Elle tenta bien de ne pas faire sonner ses interrogations comme des reproches, mais elle se sentait si mal à l'aise, si peu autorisée à discuter avec lui ainsi, devant la maison de Charles, au beau milieu de cette sordide ceinture noire [1], qu'elle aurait bien pu lui crier de déguerpir sur-le champ si seulement elle avait succombé à ses instincts.
« Oh, parce que tu as oublié ça hier soir. J'imagine que tu as dû le faire tomber. »
Il sortit de sa poche quelques feuilles de papier pliées en huit, et elle se maudit de devoir tendre ses doigts tachés d'encre pour les attraper.

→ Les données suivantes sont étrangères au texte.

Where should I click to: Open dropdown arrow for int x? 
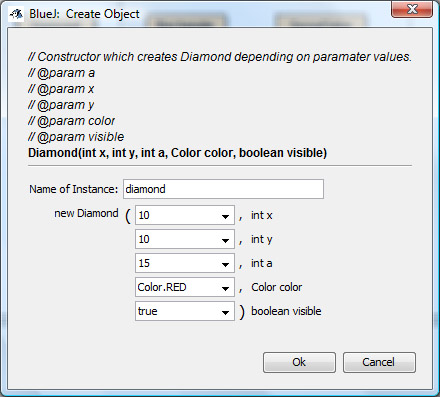click(225, 216)
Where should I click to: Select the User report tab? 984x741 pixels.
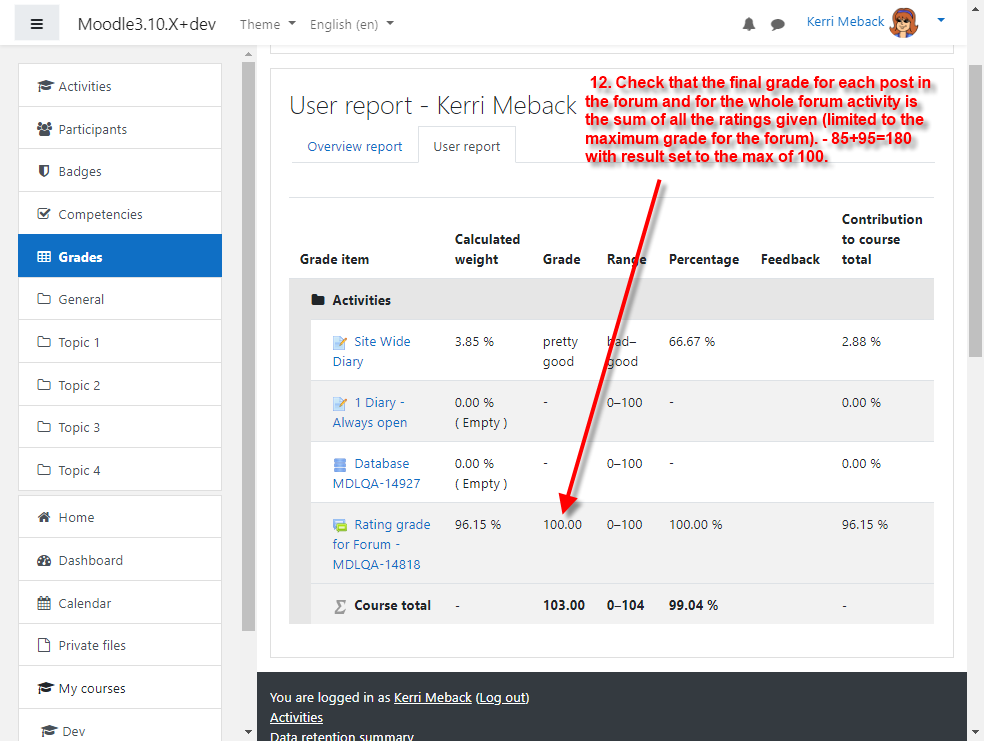pos(466,146)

« Je n'ai pas cherché à savoir ce que c'était, lui assura Trevor, promis, juré. Mais j'ai pensé que ça pouvait être important, et...
— Et ? »
Autour d'eux les regards se faisaient insistants. Le petit Jones, filant sur son vélo chargé d'un télégramme, le menton en biais pour les épier sans subtilité. Madame Mitchell, sur son perron, quelques maisons plus loin, un balai entre les mains. Lorgnant en leur direction toutes les trente, puis vingt, puis dix secondes.
« Et j'avais très envie de te revoir. »
La peau de Lee s'empourpra, mais elle se recula vivement lorsque le bras de Trevor amorça un mouvement en sa direction. Sa main chercha sa joue, resta un bref instant suspendue en l'air, retomba mollement.
« Pourquoi ne pas poursuivre cette conversation plus tard, au Mad ? proposa-t-elle. Ce soir ? »
Désorienté, Trevor finit par hocher la tête, et elle le quitta d'un pas pressé pour regagner les murs réconfortants de sa maison. Tout serait plus simple au cirque, songea-t-elle en retrouvant son calme, beaucoup plus simple. Les fous ne jugeaient pas leurs semblables.
VOUS LISEZ
Cyrielle
General FictionOxford, Angleterre, 1998. Cyrielle, dix-neuf ans, entre en première année de droit dans la prestigieuse université d'Oxford. Lorsqu'elle entend parler de fraternités secrètes et d'une dangereuse compétition qui se jouerait entre les murs de l'école...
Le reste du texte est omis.